WHITE LIGHT / BLACK RAIN: THE DESTRUCTION OF HIROSHIMA AND NAGASAKI (2007)
In America, there are certain things that we sort of compartmentalize in order to maintain our dignity. Certainly the internment camps of World War II serve as an example. Slavery is another. Even now, just calling an Armenian slaughter a genocide is no-go politically because we don’t want to make our friends mad. Without question, though, one of the great black marks on American righteousness is the use of two atomic bombs on civilian populations to end World War II. Well-meaning folks can debate the necessity of dropping the bombs. But, without question, the choice marked an absolute slaughter of many innocent people who’s only crime was being a Japanese citizen. WHITE LIGHT / BLACK RAIN is a documentary about the bombs and the survivors.
I watched WHITE LIGHT / BLACK RAIN: THE DESTRUCTION OF HIROSHIMA AND NAGASAKI (2007) on 4.25.15. It was my first viewing of the film.
This is not an easy documentary to watch. Director Steven Okazaki doesn’t hold back in showing photos, videos, and some brutal accounts of the destruction done by the atomic bombs dropped by the United States on Japan at the end of World War II. The film is about the survivors, and the message is clear: Don’t let this happen again.
The film opens in modern Hiroshima. Nobody can remember what happened on August 6, 1945. By contrast, how many Americans on the street would know the date December 7, 1941? There have been enough ‘man on the street’ episodes of late night television to know that the average person wandering a tourist area don’t know anything about history. But, once again, Okazaki is making a clear point: it is easy to forget atrocity, even in the place where it happened.
This is a documentary which teaches plenty as well. For example, I did not know that mid July 1945 saw the first atom bomb test in New Mexico. Only three weeks passed before the drop on Hiroshima. Three days later, the US dropped the second bomb on Nagasaki. It is clear that nobody knew what would happen as a result. In a grotesque way, the Hiroshima and Nagasaki bombs were an experiment. One survivor in the film refers to the fact that those later tested by American military felt like guinea pigs who were examined but not treated.
Joseph Grew, Ambassador to Japan at the time, is quoted in the film sayin “Their weapons are modern, their thinking is 2000 years out of date.” We always say that history repeats itself, and yet it still comes as a surprise that the current war against extremists in the Middle East uses identical rhetoric in modern times. Perhaps more tellingly, the ‘just following orders’ comments by those Americans who were involved in the missions to drop the bombs sounds no more or less villainous than the Japanese soldiers’ tales. Once again proving that wars are fought by men who aren’t all that different from each other in the name of ideologues of varying levels of good and evil.
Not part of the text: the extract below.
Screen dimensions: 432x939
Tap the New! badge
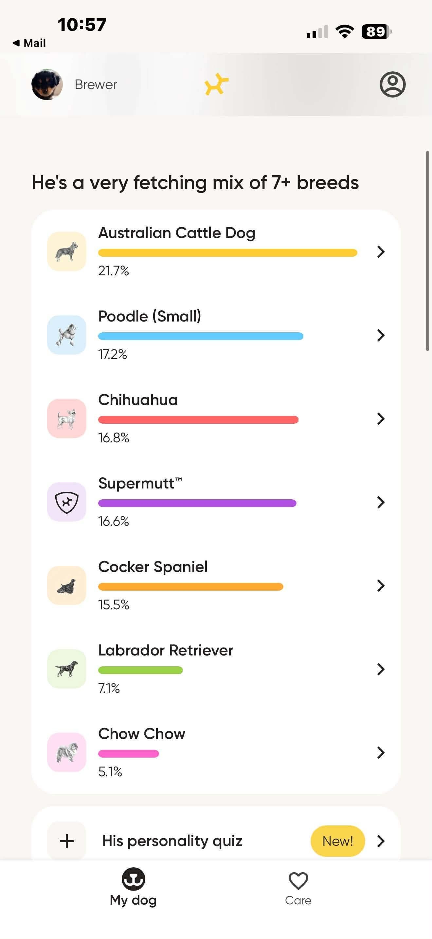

One Nagasaki survivor notes that the city housed the biggest Christian church in Asia. There was much confusion from the survivors as they tried to determine how God could allow such a thing to happen.
These sorts of first hand accounts are just brutal. We hear of people listening to family members die. We hear of a woman carrying around a baby with no head. We hear of melting skin. This is juxtaposed by the Americans on the plane which dropped the bomb talking about doing so with a clear conscious. If there is a lack of fairness in the filmmaking, it is this juxtaposition which puts the American soldiers accounts so close to the on-the-ground accounts. We learn late in the film about the nuance of the Americans’ point of view, but the section of the film dealing with the day of the bomb has too much anger (justifiably to be sure) to deal in nuance.
The pride of the Japanese people is seen throughout. One talks about how important it is that the Americans wrote that the Japanese can not have a navy or army; and how vital a part of their constitution that is. One talks about the immense guilt of talking her family into moving back to Nagasaki, only to see them all die of variations of radiation poisoning. She holds herself accountable for their deaths. There is no way to watch this film with a light heart, it is very hard to see the silver lining.
But, despite this, WHITE LIGHT/BLACK RAIN is an immensely watchable documentary with fascinating subjects. It is enlightening, powerful, heart-wrenching, and important. It is one worth seeing.
SCORES
FILM: 7; MOVIE: 7; EFFECT: 9; WRITING: 7
(In a documentary, effect replaces acting. It measures how well the filmmakers were able to sell their message).